Records from a data collection
━━━━━━
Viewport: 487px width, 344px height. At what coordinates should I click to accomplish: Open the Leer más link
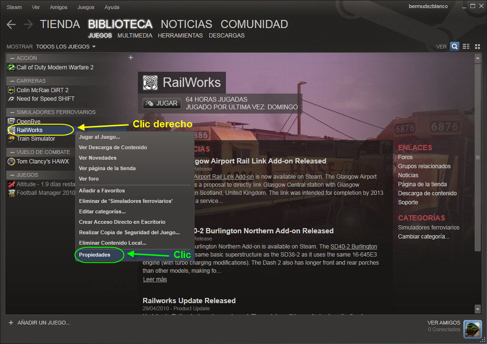coord(155,279)
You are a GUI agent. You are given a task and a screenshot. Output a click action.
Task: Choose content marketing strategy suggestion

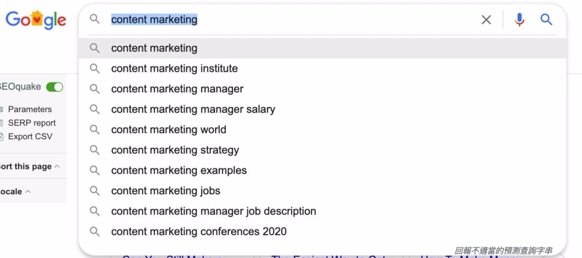pos(175,150)
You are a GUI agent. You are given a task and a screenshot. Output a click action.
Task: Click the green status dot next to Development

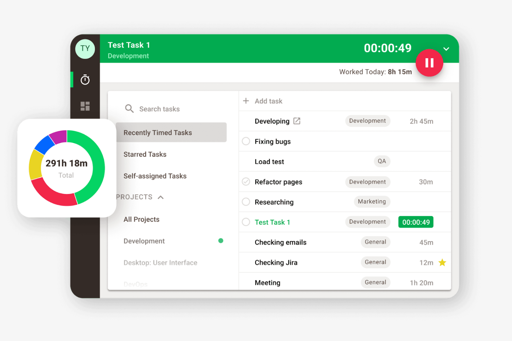pyautogui.click(x=221, y=240)
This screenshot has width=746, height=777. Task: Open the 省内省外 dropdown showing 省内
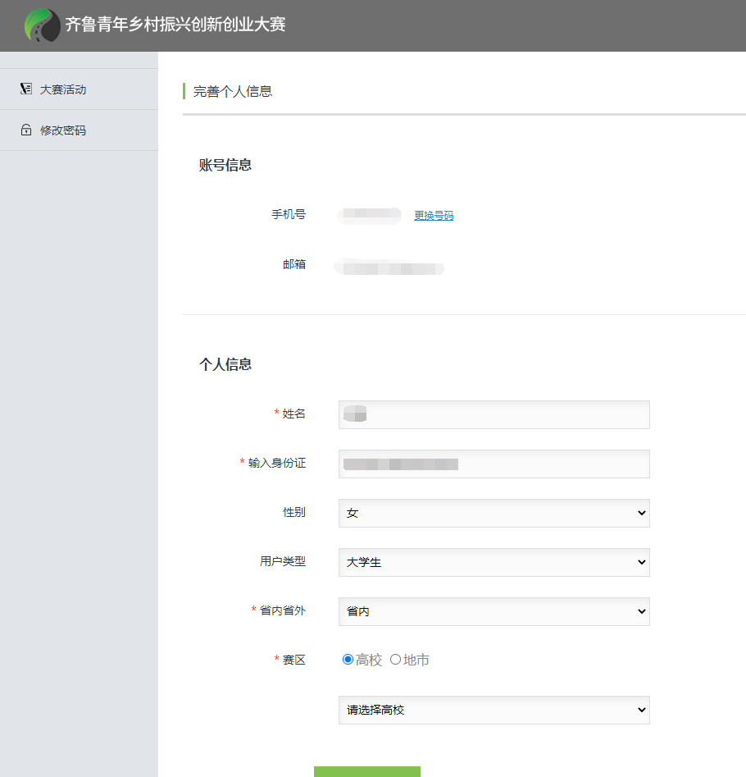494,611
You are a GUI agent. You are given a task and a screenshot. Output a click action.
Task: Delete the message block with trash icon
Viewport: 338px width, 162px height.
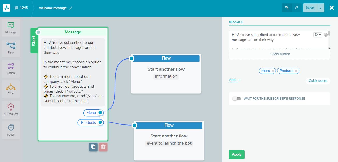click(x=103, y=147)
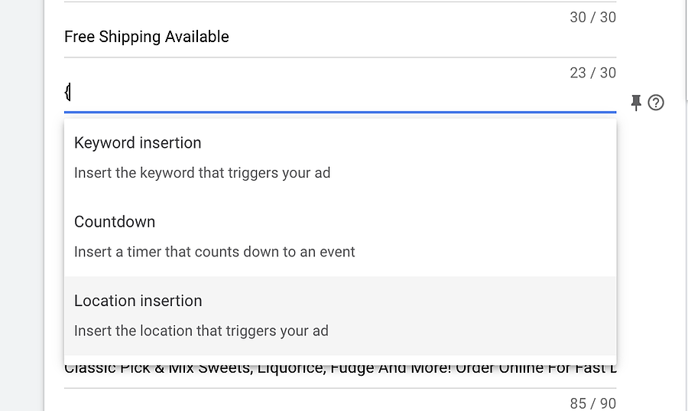688x411 pixels.
Task: Click the Countdown title text
Action: pos(115,222)
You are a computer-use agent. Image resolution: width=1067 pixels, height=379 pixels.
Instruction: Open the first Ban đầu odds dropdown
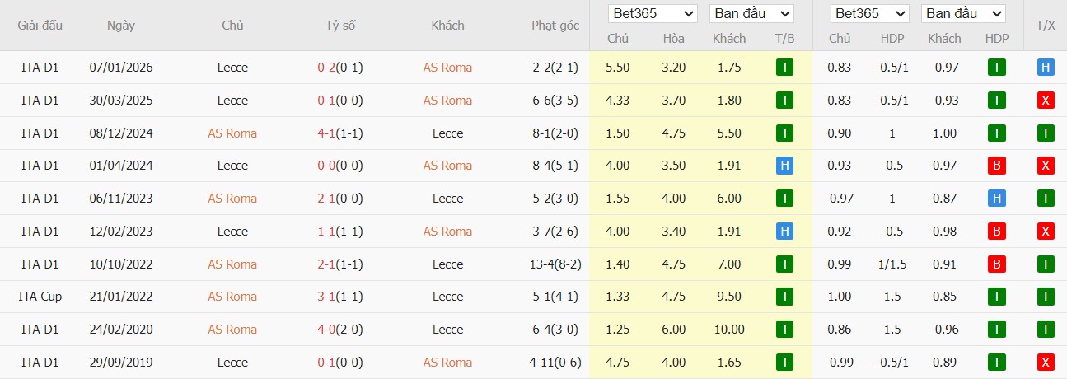[x=751, y=14]
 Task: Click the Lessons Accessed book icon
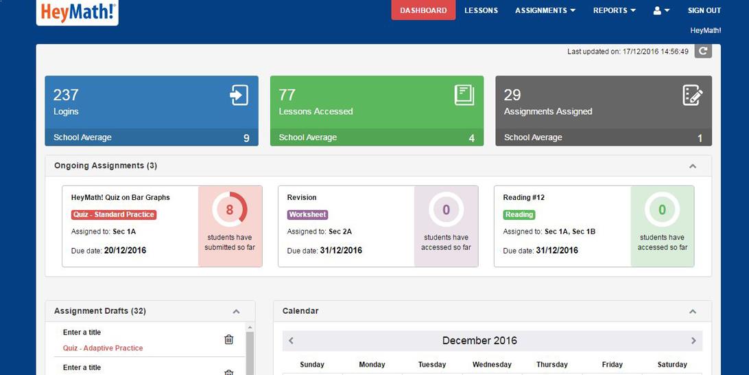[x=464, y=95]
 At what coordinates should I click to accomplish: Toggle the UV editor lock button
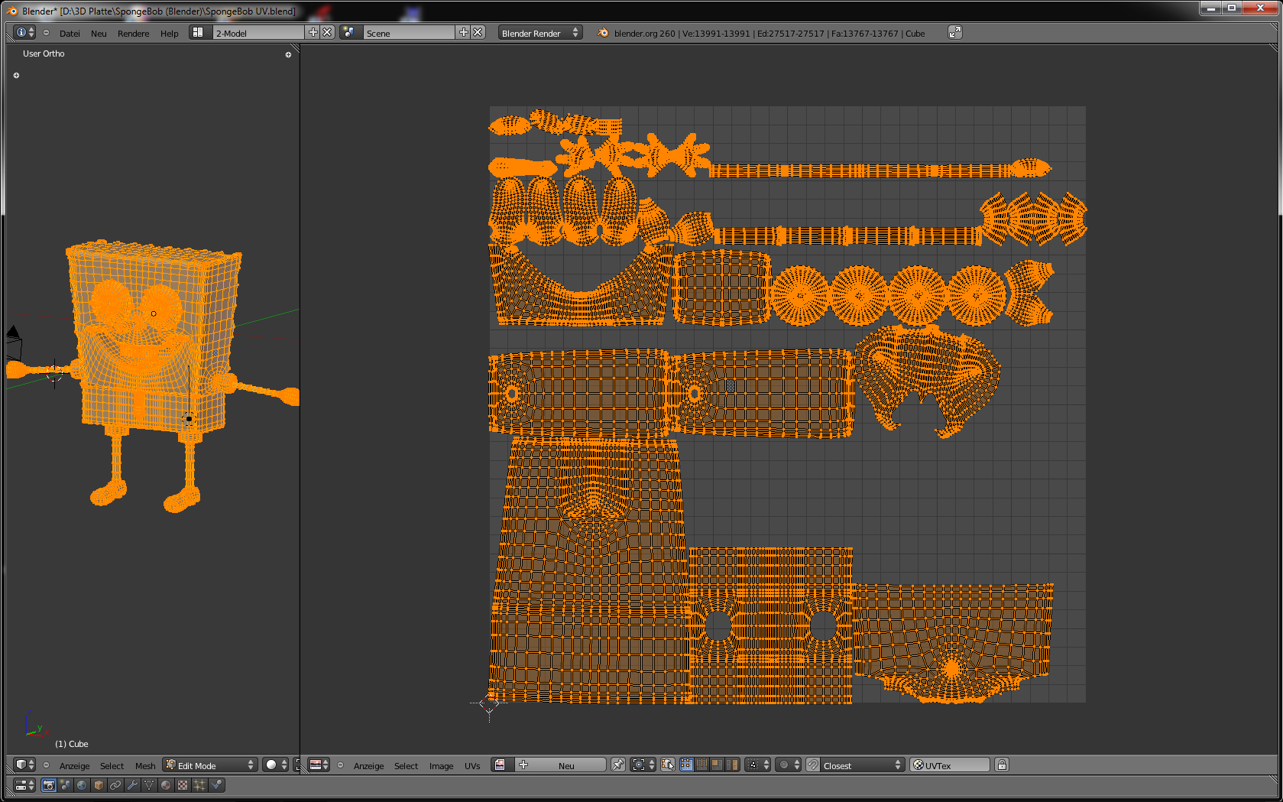[x=1002, y=765]
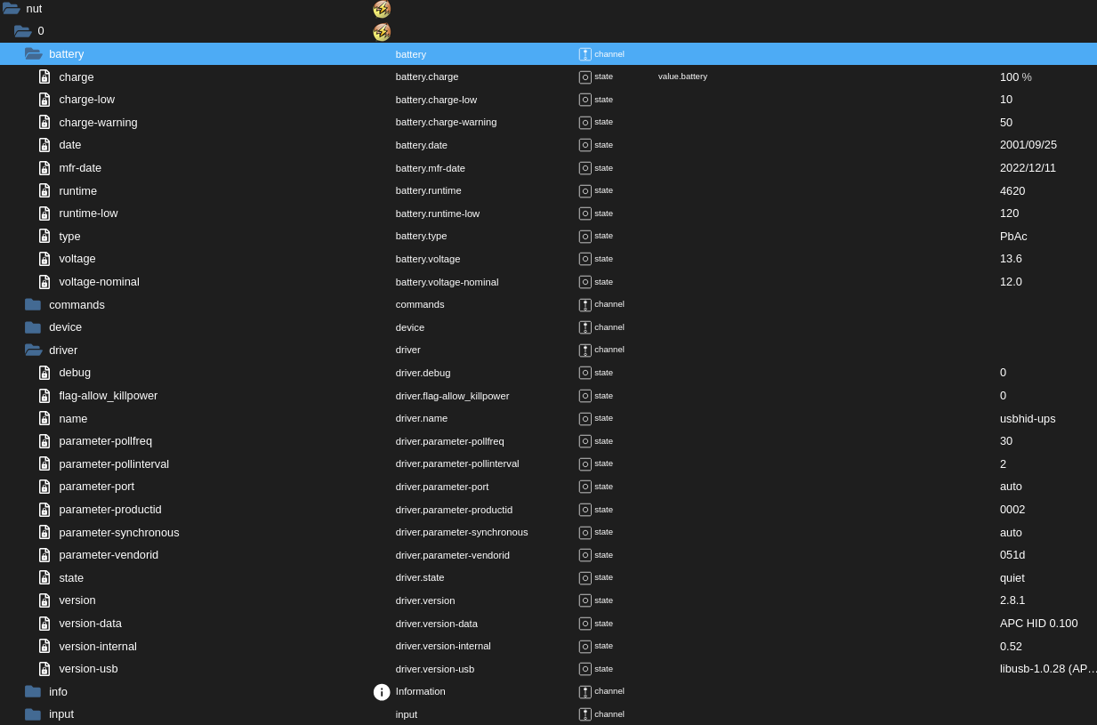Click the value.battery link
The height and width of the screenshot is (725, 1097).
[x=682, y=77]
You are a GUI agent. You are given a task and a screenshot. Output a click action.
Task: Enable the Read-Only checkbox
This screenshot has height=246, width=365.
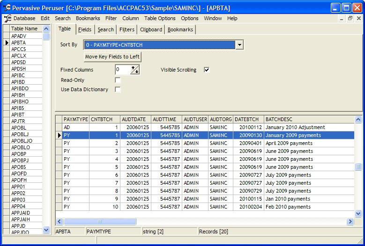coord(118,80)
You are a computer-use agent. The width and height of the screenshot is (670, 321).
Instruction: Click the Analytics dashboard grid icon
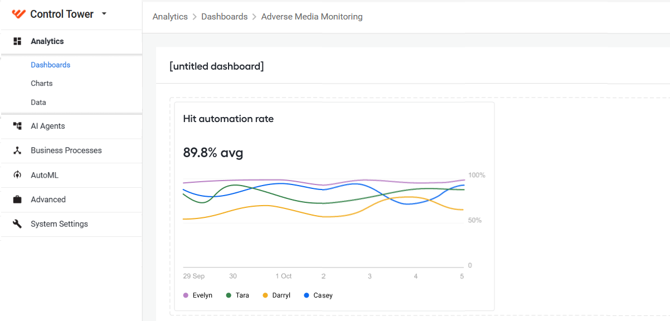[17, 41]
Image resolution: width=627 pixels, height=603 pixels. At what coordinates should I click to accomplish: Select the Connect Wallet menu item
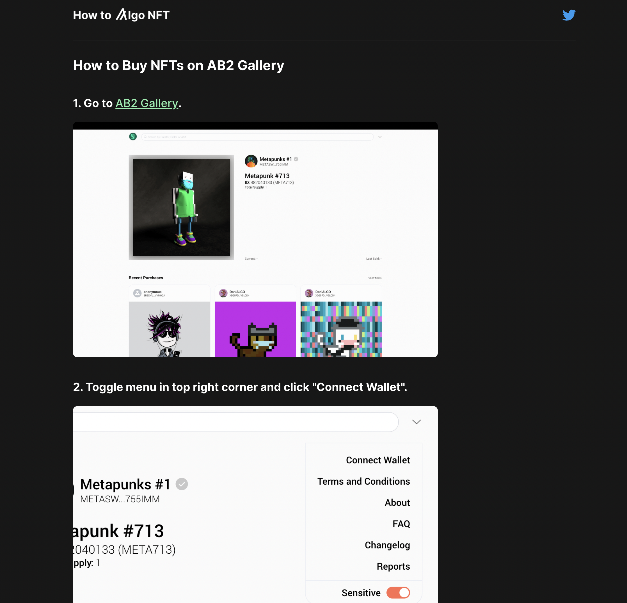coord(378,460)
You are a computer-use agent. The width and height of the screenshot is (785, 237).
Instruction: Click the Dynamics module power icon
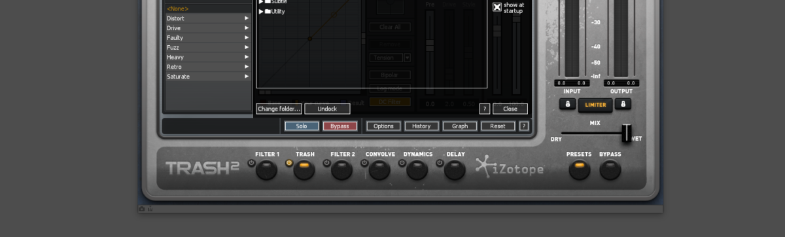coord(402,162)
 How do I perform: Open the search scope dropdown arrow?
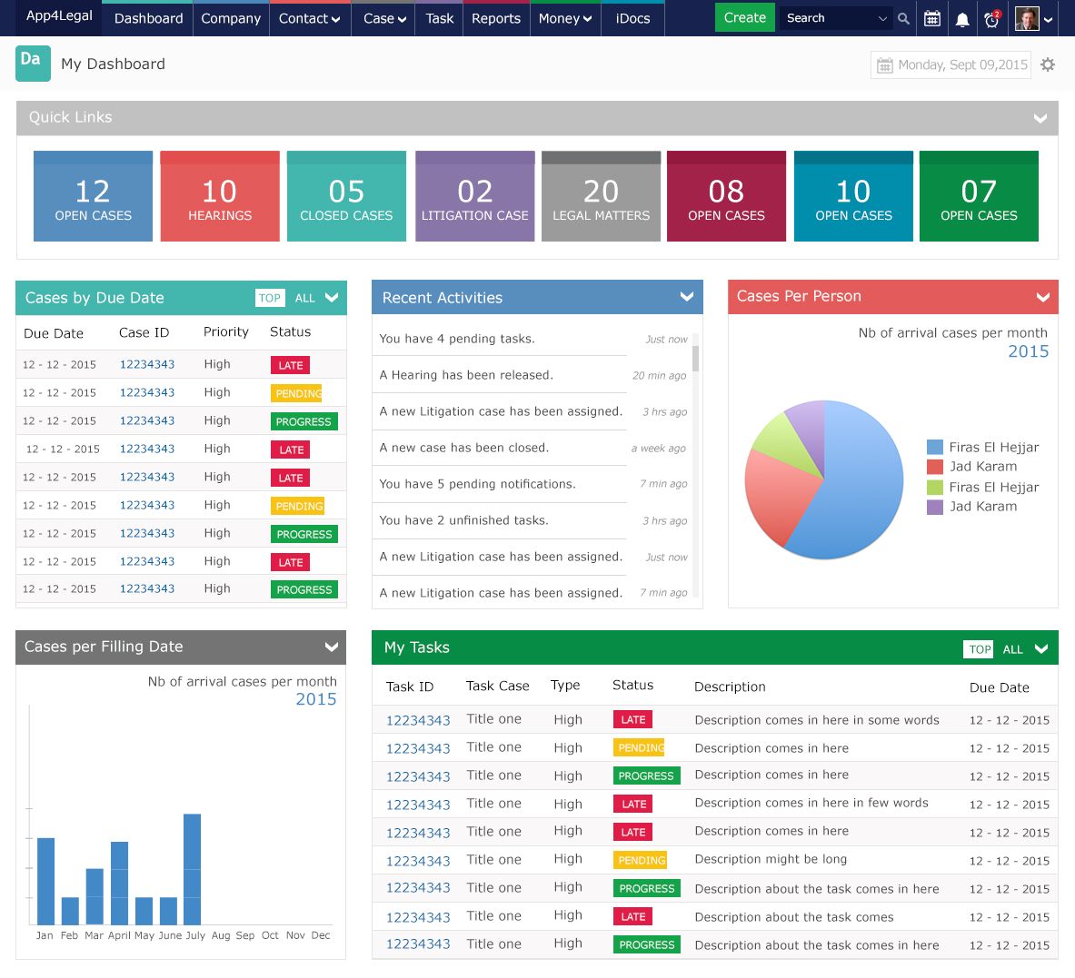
━━━━━━
_Task directions_.
Can you return all of the lines above verbatim, leaving the pictures out?

_Exercise answer_.
Viewport: 487px width, 344px height. At what coordinates should I click to accomplish: Open the Leer más link
coord(155,279)
You are a GUI agent. You are given a task and a screenshot. Output a click action.
Task: Choose content marketing strategy suggestion

pos(175,150)
You are a GUI agent. You are given a task and a screenshot. Output a click action.
Task: Click the green status dot next to Development

pyautogui.click(x=221, y=240)
This screenshot has width=746, height=777. Task: Open the 省内省外 dropdown showing 省内
494,611
You are a GUI agent. You are given a task and a screenshot. Output a click action.
Task: Delete the message block with trash icon
Viewport: 338px width, 162px height.
click(x=103, y=147)
688x411 pixels.
Task: Click the Countdown title text
Action: pos(115,222)
You are a computer-use agent. Image resolution: width=1067 pixels, height=379 pixels.
Instruction: Open the first Ban đầu odds dropdown
[x=751, y=14]
 Task: Click the Lessons Accessed book icon
[x=464, y=95]
 At what coordinates should I click to accomplish: Toggle the UV editor lock button
[x=1002, y=765]
Click the value.battery link
The height and width of the screenshot is (725, 1097).
[x=682, y=77]
You are a GUI agent. You are given a task and a screenshot. Output a click action.
Task: Enable the Read-Only checkbox
This screenshot has height=246, width=365.
coord(118,80)
You are a computer-use agent. The width and height of the screenshot is (670, 321).
Instruction: Click the Analytics dashboard grid icon
[17, 41]
Image resolution: width=627 pixels, height=603 pixels. At what coordinates should I click to accomplish: Select the Connect Wallet menu item
coord(378,460)
You are a computer-use agent. The width and height of the screenshot is (785, 237).
Instruction: Click the Dynamics module power icon
coord(402,162)
 How do I perform: Open the search scope dropdown arrow?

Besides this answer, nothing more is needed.